Voraussetzung/Kenntnisse

Wie das Fallbeispiel zeigt, ist das Tool „Motivorientierte Lebensbalance“ kein starres Gerüst, sondern eine kreative Zugangsweise, die je nach Anliegen des Klienten und Erfahrung/ Ausbildung des Coachs mal mehr kognitiv, mal eher erfahrungsbezogen akzentuiert werden kann.

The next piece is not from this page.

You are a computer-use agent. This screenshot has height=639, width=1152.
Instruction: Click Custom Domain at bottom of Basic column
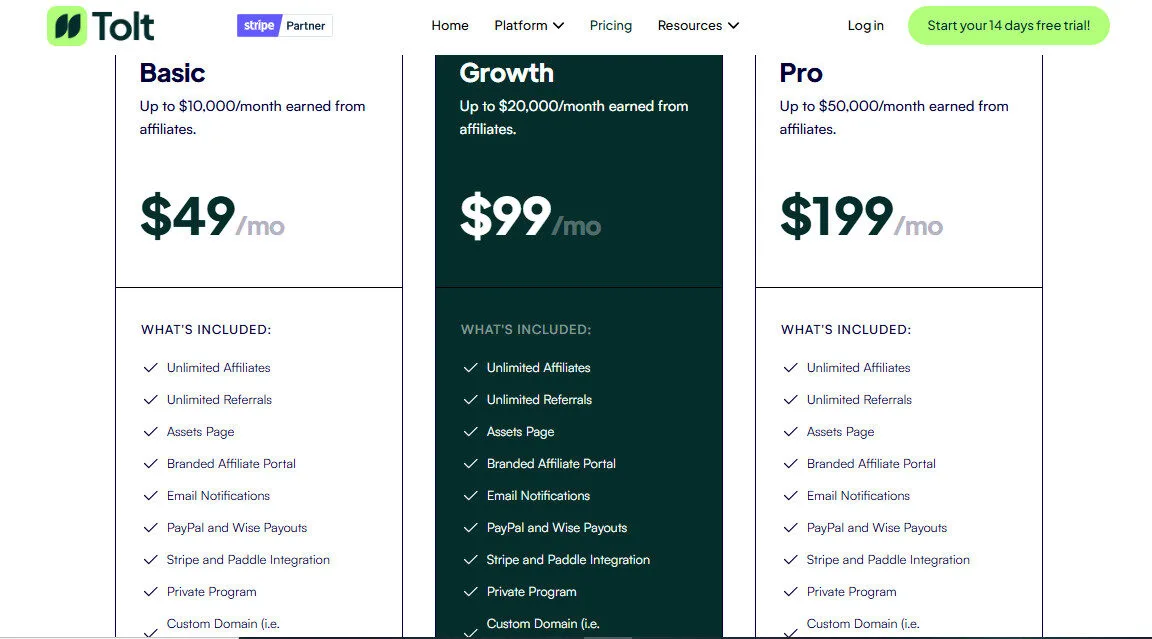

Das Tool setzt eine wertschätzende und nicht wertende Haltung gegenüber der Lebensgestaltung des Klienten voraus. Eine lösungs- und ressourcenorientierte Perspektive des Coachs ist Voraussetzung dafür, dass die Anwendung des Tools nicht in einem unproduktiven „Problemsog“ mündet, sondern unter Würdigung der positiven Aspekte der aktuellen Lebenssituation gezielt Ideen für hilfreiche Veränderungen abgeleitet werden. Erfahrungen mit Methoden des Psychodramas oder mit dem „inneren Team“ sind ebenfalls hilfreich, um mit dem Tool nicht nur die kognitive Ebene, sondern auch die affektive Ebene beziehungsweise die Ebene des impliziten Erfahrungswissens des Klienten anzusprechen.

Persönlicher Kommentar

Es empfiehlt sich, das Tool einmal selbst oder in kollegialem Peer-Coaching ausprobiert zu haben.

Technische Hinweise

Es sollte ausreichend Zeit (etwa zwei Stunden) eingeplant werden. Als Material sollten die Abbildung des Motivrades sowie bei Bedarf Moderationskarten für die Bodenanker zur Verfügung stehen. Bei der Anwendung in Gruppen sollte eine schriftliche Instruktion mit schrittweiser Anleitung vorbereitet werden.

Literatur

  • Baumeister, R. F. & Leary, M. R. (1995). The need to belong: Desire for interpersonal attachments as a fundamental human motivation. Psychological Bulletin, 3, 117, S. 497-529. 
  • Gere, J. & MacDonald, G. (2010). An Update of the Empirical Case for the Need to Belong. The Journal of Individual Psychology, 1, 66, S. 93-115. 
  • Heckhausen, J. & Heckhausen, H. (2007). Motivation und Handeln. Heidelberg: Springer. 
  • Schmidt-Lellek, C. (2006). Ein heuristisches Modell zur Work-Life-Balance: Vier Dimensionen des Tätigseins. Organisationsberatung, Supervision, Coaching, 1, 14, S. 29-40. 
  • Strehlau, A. (2008). Life Balance und Selbststeuerungskompeten zen. Eine Untersuchung mit Implikationen für Coaching und Beratung. Saarbrücken: VDM Verlag.